I've written a bytes to number converter for cpp similar to the python int.from_bytes
.
It does not make any assumptions on:
- The endianness of the input buffer
- The endianness of the system
- The endianness consistency of the the system ( = no assumption that all numeric types have the same endianness )
Additionally the source buffer can be smaller than the target.
#include <cstdint>
#include <span>
#include <stdexcept>
namespace Binary
{
// Used to indicate the endianness of a type
// Better readability than a simple bool
enum class Endianness
{
Little,
Big,
};
namespace Int {
// Base is the underlying type that will be used to store the eventual result
template< typename Base >
Base FromBytes( std::span< std::uint8_t > inBuffer, Binary::Endianness inEndianness )
{
// Check if we have enough space
if( sizeof( Base ) < inBuffer.size() )
{
throw std::length_error( "unable to fit data in requested type" );
}
// Determine endianness of the Base type on this system
union {
Base i;
char c[ sizeof( Base ) ];
} test = { .i = 1 };
bool tmp = test.c[ sizeof( Base ) - 1 ] == '1円';
Binary::Endianness type_endianness = tmp ? Binary::Endianness::Big : Binary::Endianness::Little;
// Always initialize your variables
Base result = Base{ 0 };
std::uint8_t * destination = ( std::uint8_t * ) &result;
// If we have big endian and we have a smaller buffer the first bytes should
// remain zero, meaning we should start filling further back
if( type_endianness == Binary::Endianness::Big ) { destination += sizeof( Base ) - inBuffer.size(); }
if( type_endianness == inEndianness )
{
// equal endianness => simple copy
memcpy( destination, inBuffer.data(), inBuffer.size() );
}
else
{
// differing endianness => copy in reverse
for( size_t i = 0; i < inBuffer.size(); i+=1 )
{
destination[ i ] = inBuffer[ inBuffer.size() - i - 1 ];
}
}
return result;
}
}
}
Are there any improvements I could make?
1 Answer 1
I like the enum. Except that it is different from the one C++20 defines.
We're missing some review context, like the range of use cases we're trying to address. This submission contains no unit tests or other demo code. It's unclear if caller is likely to call into this repeatedly through an array loop. Perhaps "exotic" 24-bit quantities motivated this code.
use constexpr
Every call to FromBytes
asks about native endianess.
It's a nice piece of code, very clear, but we should
cache the result as it won't change.
Or better, find the result at compile time.

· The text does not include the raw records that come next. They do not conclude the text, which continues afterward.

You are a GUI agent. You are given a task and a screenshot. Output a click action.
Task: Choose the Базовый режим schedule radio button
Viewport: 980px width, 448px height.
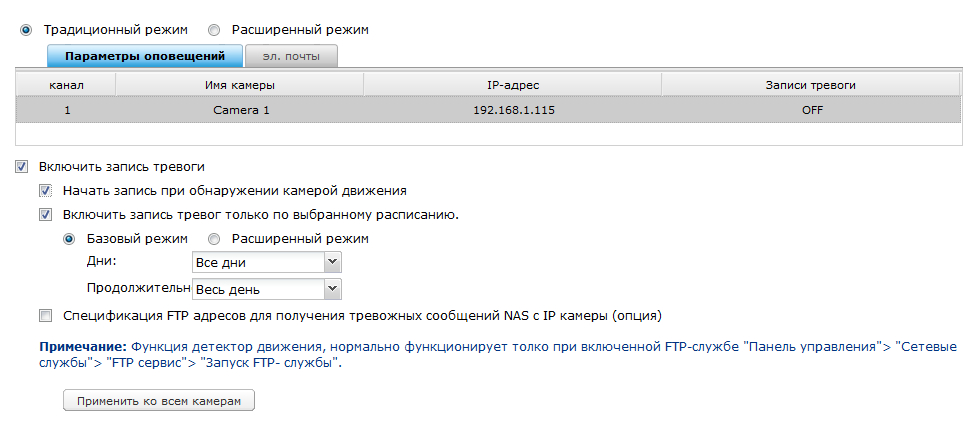70,239
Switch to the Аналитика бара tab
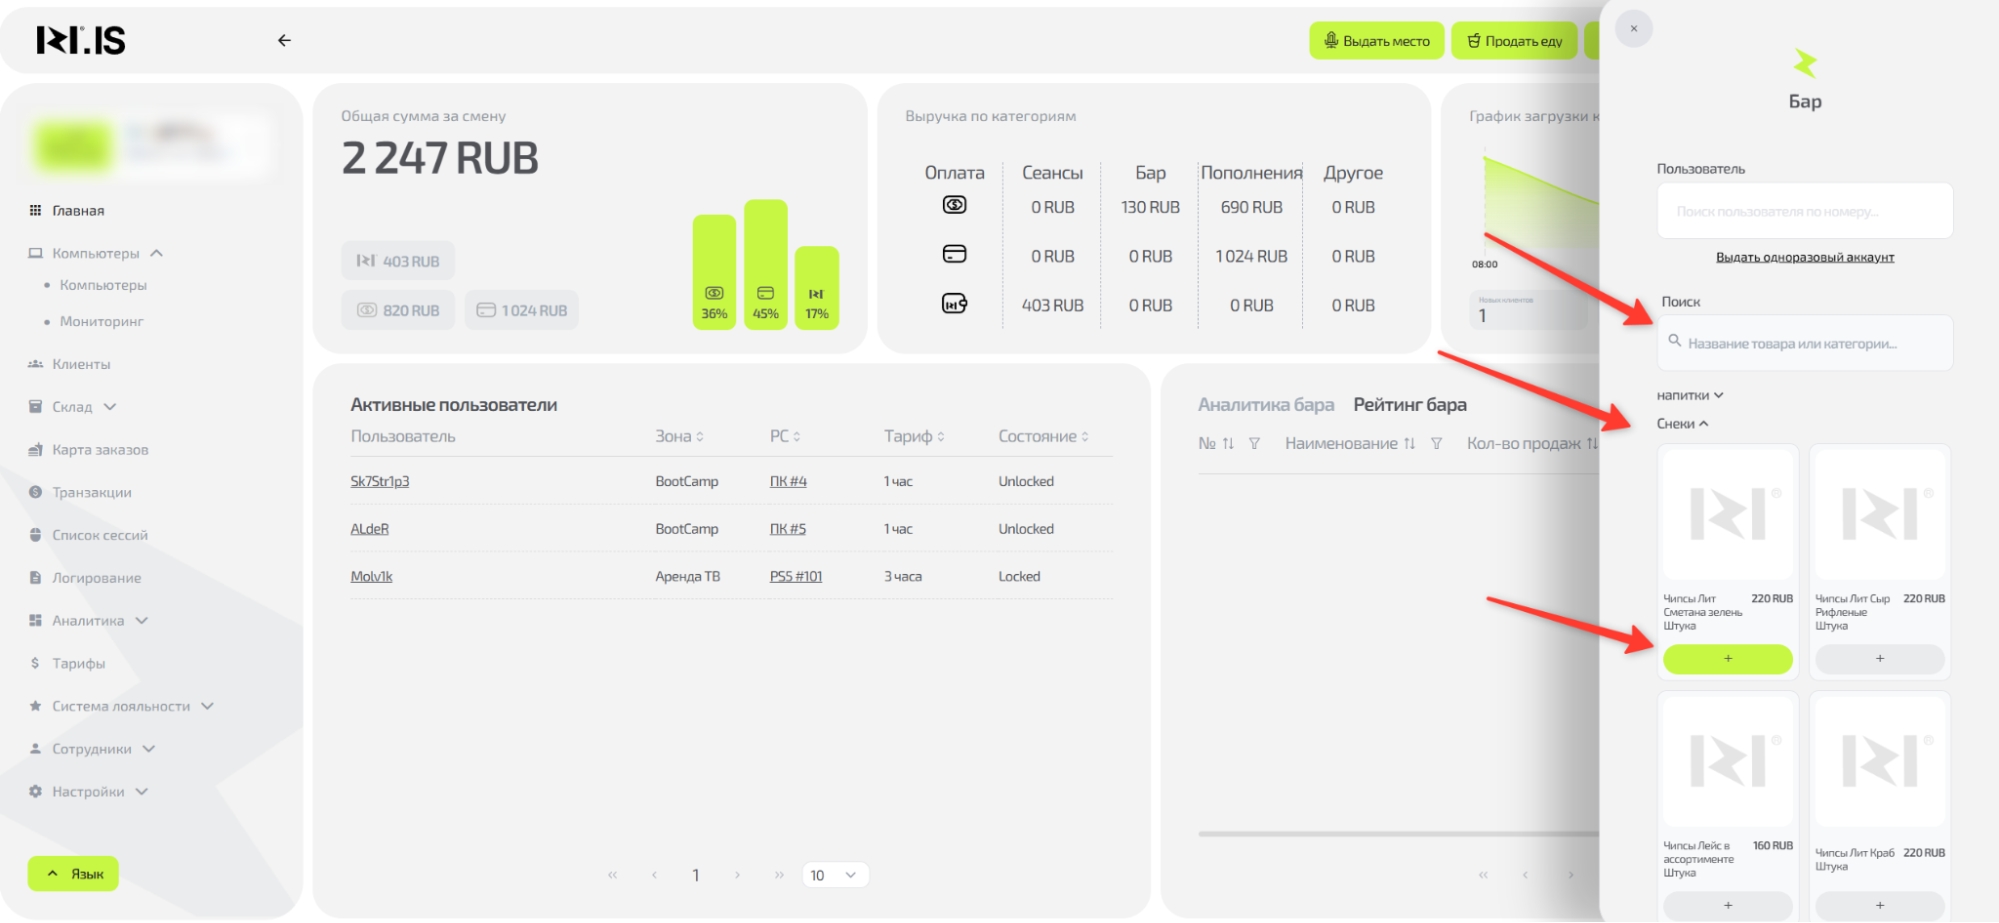 (x=1265, y=405)
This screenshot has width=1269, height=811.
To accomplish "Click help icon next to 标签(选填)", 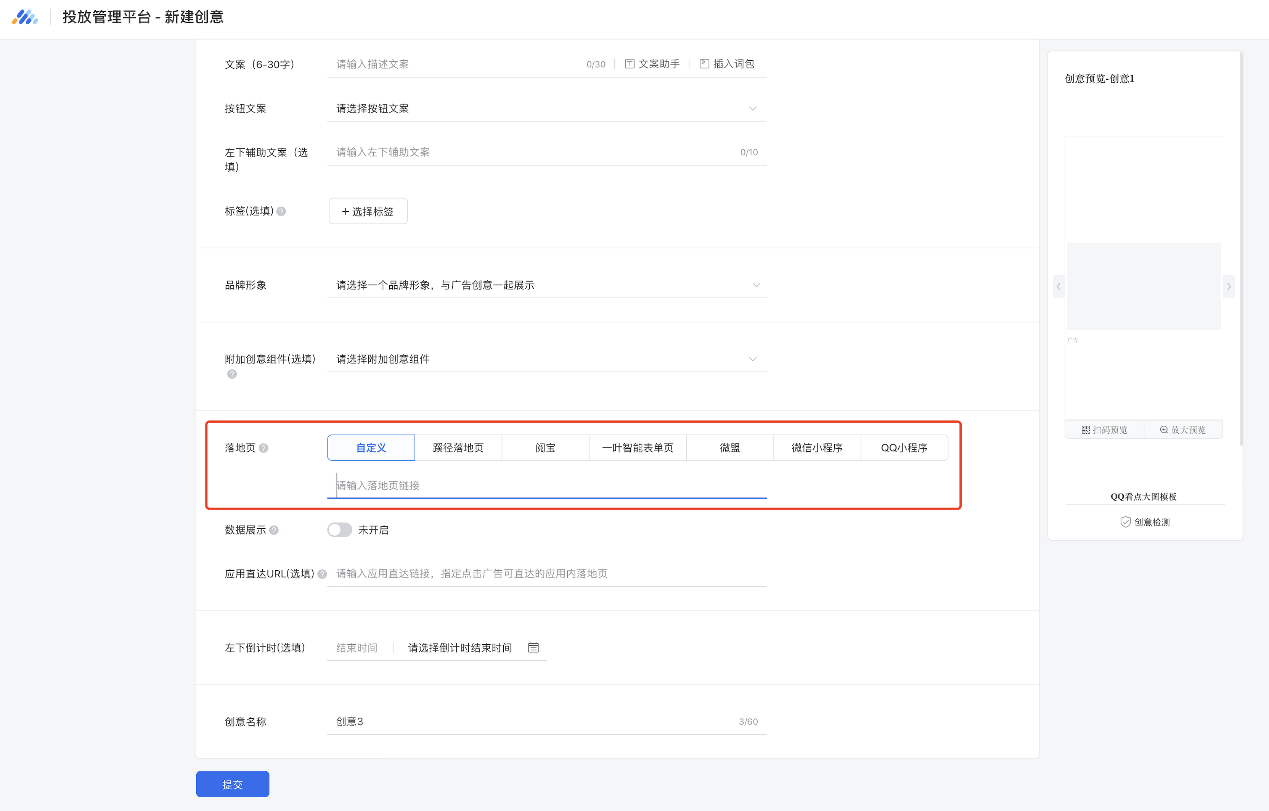I will 281,212.
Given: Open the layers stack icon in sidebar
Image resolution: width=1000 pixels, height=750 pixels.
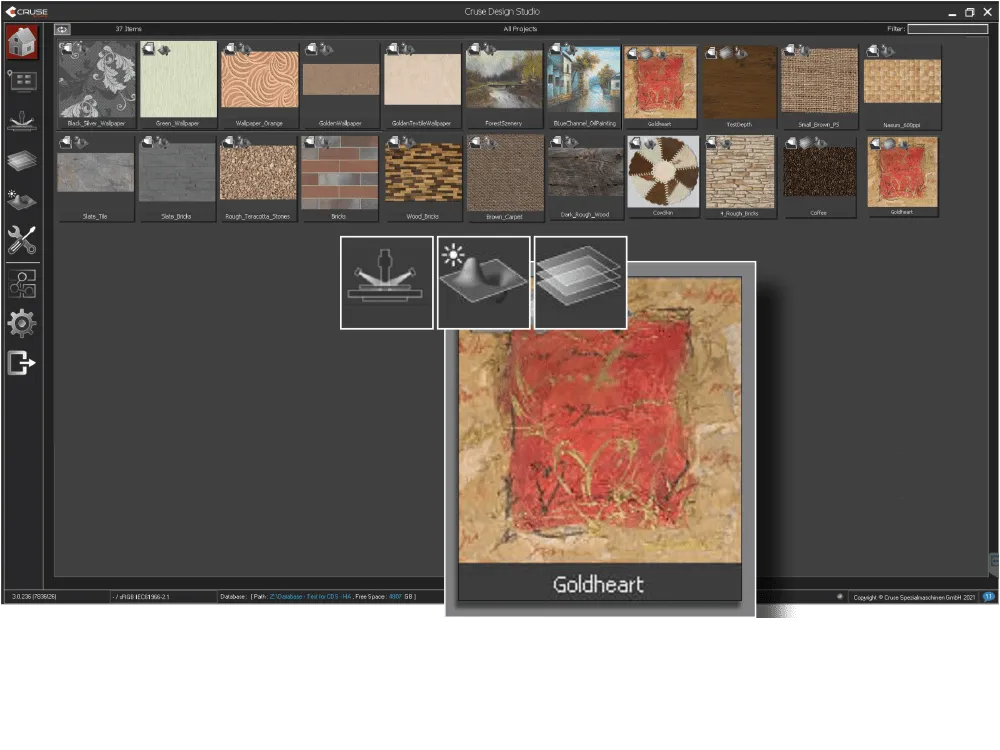Looking at the screenshot, I should click(22, 161).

Even better, dispense with it and rely on
std::endian::native
.
Or write down the underlying requirements
so we understand what systems are being
targeted and what language / compiler variants
are within scope.
nit: Assigning tmp = test.c[0] == '1円';
seems a little more convenient. But perhaps
you wanted the order for the ternary
to be "big, little" for aesthetic reasons.
Consider renaming tmp
to is_big
.
Delete uninformative comments like "Always initialize your variables".

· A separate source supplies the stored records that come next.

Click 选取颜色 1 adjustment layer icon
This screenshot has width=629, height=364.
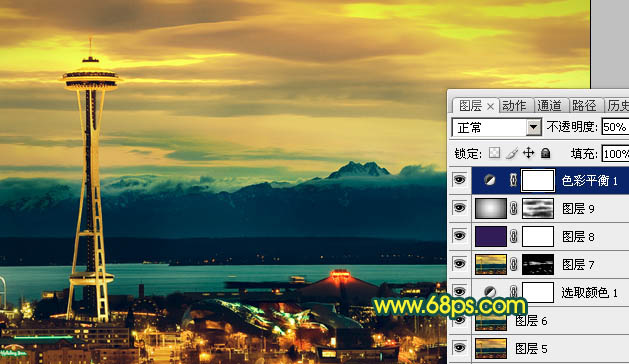click(x=489, y=292)
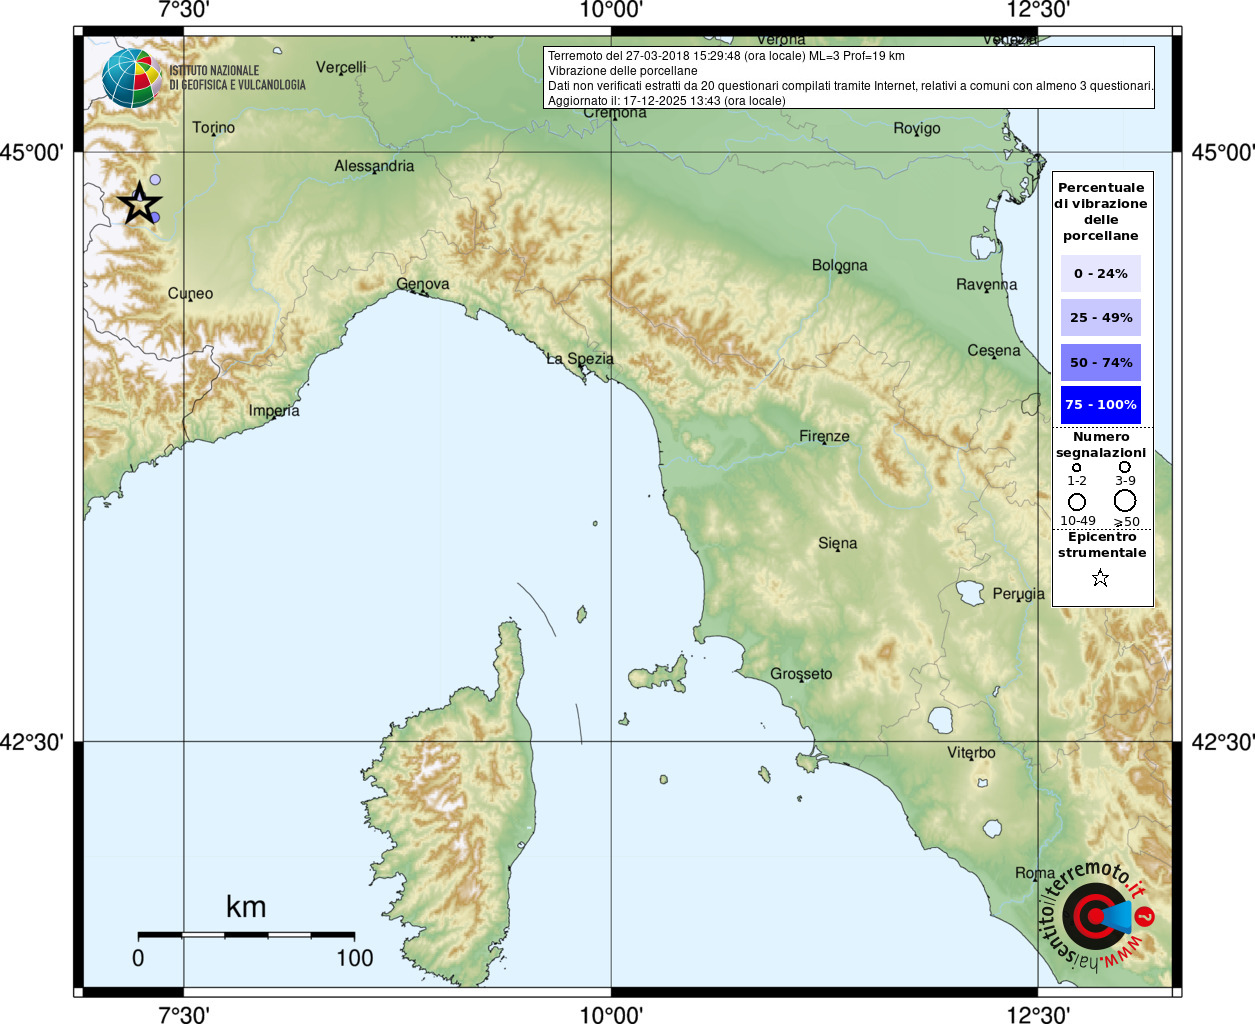Click the darker data circle southeast of epicenter
Screen dimensions: 1255x1024
(x=154, y=217)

I am glad to see that .size()
is the first thing we check. Good.
nit: I find the second form slightly easier to read.
... inBuffer[ inBuffer.size() - i - 1 ]
... inBuffer[ inBuffer.size() - 1 - i ]
Why? I read it as "constant minus i
"
where I can reason about the constant location
independent of the loop.
Rather than having to puzzle out the numeric
relationship between size and i
, observe
it is always positive, and then decrement
to get to the zero-th element.
document language version
std::reverse_copy has been available since C++17, but we choose not to use it, unclear why.
Using a standard routine might yield performance identical to a naïve loop. But maybe a vendor went to some trouble to vectorize it for your target processor, and it will go quicker. Use it for the same reason you prefer memcpy().
Tell us which language variants are acceptable for this project, write it down so future maintainers will know the rules.
I was slightly surprised to not see ntohl
mentioned,
nor be64toh
, but maybe {3, 5, 6, 7}-byte inBuffers
are just as important for the use case we're addressing.
Those standard functions should absolutely appear in
your automated test suite.
document the sign bit
The brief review context explicitly says that we implement a
well-known interface.
We do support a corresponding endianness parameter.
But interpretation of the source sign bit is
left implicit. Presumably it matches the Base
type.
This should be explicitly written down.
(Also, "Base" seems a slightly odd name as it suggests "Radix" which isn't relevant here. Maybe "NumericType"?)
API design
Imagine the caller is assigning a great many 16-bit integers via an array loop.
I worry about whether we're giving the compiler a good chance at vectorizing such a bulk assignment. Consider offering a second method that moves K integers of identical size.
Imagine the input numbers are already in native order and they have a standard {16, 32, 64}-bit size.
Would it help your use case if this routine was given the flexibility to report no-op by returning address of input buffer, avoiding the memcpy() ?
This code achieves its design goals.
Before merging it to main
it should be better documented
and should be accompanied by unit tests.
I would be happy to delegate or accept maintenance tasks on this codebase.